BACKGROUND: Mutations in Zinc Finger Protein of the Cerebellum 3 (ZIC3) cause X-linked heterotaxy and isolated cardiovascular malformations. Recent data suggest a potential cell-autonomous role for Zic3 in myocardium via regulation of Nppa and Tbx5. We sought to develop a hypomorphic Zic3 mouse to model human heterotaxy and investigate developmental mechanisms underlying variability in cardiac phenotypes. METHODS: Zic3 hypomorphic mice were created by targeted insertion of a neomycin cassette and investigated by gross, histologic, and molecular methods.
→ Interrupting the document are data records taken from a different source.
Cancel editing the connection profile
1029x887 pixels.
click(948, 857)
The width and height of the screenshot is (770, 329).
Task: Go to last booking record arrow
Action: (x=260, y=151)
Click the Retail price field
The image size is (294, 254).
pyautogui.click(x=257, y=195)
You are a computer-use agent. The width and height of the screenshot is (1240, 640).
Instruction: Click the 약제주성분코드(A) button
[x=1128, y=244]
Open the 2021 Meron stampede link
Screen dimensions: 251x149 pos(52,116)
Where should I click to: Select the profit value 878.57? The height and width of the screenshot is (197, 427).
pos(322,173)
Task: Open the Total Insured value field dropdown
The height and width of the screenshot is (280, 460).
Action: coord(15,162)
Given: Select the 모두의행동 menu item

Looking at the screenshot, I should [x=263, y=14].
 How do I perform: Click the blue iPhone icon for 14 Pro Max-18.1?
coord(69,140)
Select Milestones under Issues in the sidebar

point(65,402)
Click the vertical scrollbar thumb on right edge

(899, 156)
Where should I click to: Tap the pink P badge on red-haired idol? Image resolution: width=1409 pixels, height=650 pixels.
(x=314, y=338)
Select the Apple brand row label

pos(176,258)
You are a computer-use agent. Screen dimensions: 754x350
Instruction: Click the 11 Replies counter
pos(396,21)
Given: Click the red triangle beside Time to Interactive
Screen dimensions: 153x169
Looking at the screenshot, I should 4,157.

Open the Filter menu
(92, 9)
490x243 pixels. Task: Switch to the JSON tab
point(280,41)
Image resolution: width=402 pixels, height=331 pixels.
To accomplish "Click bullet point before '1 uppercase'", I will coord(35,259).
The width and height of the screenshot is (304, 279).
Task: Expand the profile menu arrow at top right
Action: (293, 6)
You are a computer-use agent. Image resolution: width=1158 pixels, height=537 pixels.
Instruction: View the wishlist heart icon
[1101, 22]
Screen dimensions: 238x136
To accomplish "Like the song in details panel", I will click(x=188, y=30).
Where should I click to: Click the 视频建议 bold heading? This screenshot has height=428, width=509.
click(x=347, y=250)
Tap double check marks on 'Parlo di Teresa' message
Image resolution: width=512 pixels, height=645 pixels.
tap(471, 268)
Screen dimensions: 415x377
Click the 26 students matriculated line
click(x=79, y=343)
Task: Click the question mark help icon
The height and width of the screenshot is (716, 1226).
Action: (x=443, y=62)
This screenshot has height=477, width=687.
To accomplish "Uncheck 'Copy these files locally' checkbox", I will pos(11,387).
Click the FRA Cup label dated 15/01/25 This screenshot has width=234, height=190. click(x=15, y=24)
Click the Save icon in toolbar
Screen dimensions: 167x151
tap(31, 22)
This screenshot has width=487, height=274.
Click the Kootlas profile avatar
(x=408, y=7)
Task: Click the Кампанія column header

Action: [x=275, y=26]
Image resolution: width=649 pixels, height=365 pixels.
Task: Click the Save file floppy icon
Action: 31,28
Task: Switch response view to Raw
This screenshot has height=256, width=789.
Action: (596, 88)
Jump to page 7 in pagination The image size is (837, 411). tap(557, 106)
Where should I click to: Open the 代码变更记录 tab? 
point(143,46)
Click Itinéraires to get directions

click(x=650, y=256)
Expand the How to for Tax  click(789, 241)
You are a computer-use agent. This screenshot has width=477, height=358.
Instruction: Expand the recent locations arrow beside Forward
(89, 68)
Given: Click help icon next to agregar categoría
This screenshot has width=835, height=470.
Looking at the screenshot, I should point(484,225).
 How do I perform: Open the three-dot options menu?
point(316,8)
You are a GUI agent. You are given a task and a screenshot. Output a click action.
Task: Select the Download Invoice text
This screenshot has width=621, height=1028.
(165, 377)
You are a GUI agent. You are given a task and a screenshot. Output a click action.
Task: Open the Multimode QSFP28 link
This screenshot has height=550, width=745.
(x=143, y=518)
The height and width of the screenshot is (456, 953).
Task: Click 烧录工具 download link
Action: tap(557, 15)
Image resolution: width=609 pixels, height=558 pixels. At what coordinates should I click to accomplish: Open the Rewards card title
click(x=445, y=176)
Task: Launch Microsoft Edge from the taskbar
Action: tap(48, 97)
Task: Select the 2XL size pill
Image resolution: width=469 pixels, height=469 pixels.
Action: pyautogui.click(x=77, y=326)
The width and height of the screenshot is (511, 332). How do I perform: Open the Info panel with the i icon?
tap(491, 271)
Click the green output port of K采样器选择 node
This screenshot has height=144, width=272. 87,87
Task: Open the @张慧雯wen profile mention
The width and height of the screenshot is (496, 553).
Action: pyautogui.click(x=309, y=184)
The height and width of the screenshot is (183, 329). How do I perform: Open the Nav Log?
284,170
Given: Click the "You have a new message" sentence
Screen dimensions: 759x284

RESULTS: Low-level Zic3 expression is sufficient for partial rescue of viability as compared with Zic3 null mice. Concordance of early left right molecular marker abnormalities and later anatomic abnormalities suggests that the primary effect of Zic3 in heart development occurs during left right patterning. Cardiac-specific gene expression of Nppa (atrial natriuretic factor) and Tbx5 marked the proper morphological locations in the heart regardless of looping abnormalities. CONCLUSION: Zic3 hypomorphic mice are useful models to investigate the variable cardiac defects resulting from a single genetic defect. Low-level Zic3 expression rescues the left pulmonary isomerism identified in Zic3 null embryos. Our data do not support a direct role for Zic3 in the myocardium via regulation of Nppa and Tbx5 and suggest that the primary effect of Zic3 on cardiac development occurs during left-right patterning.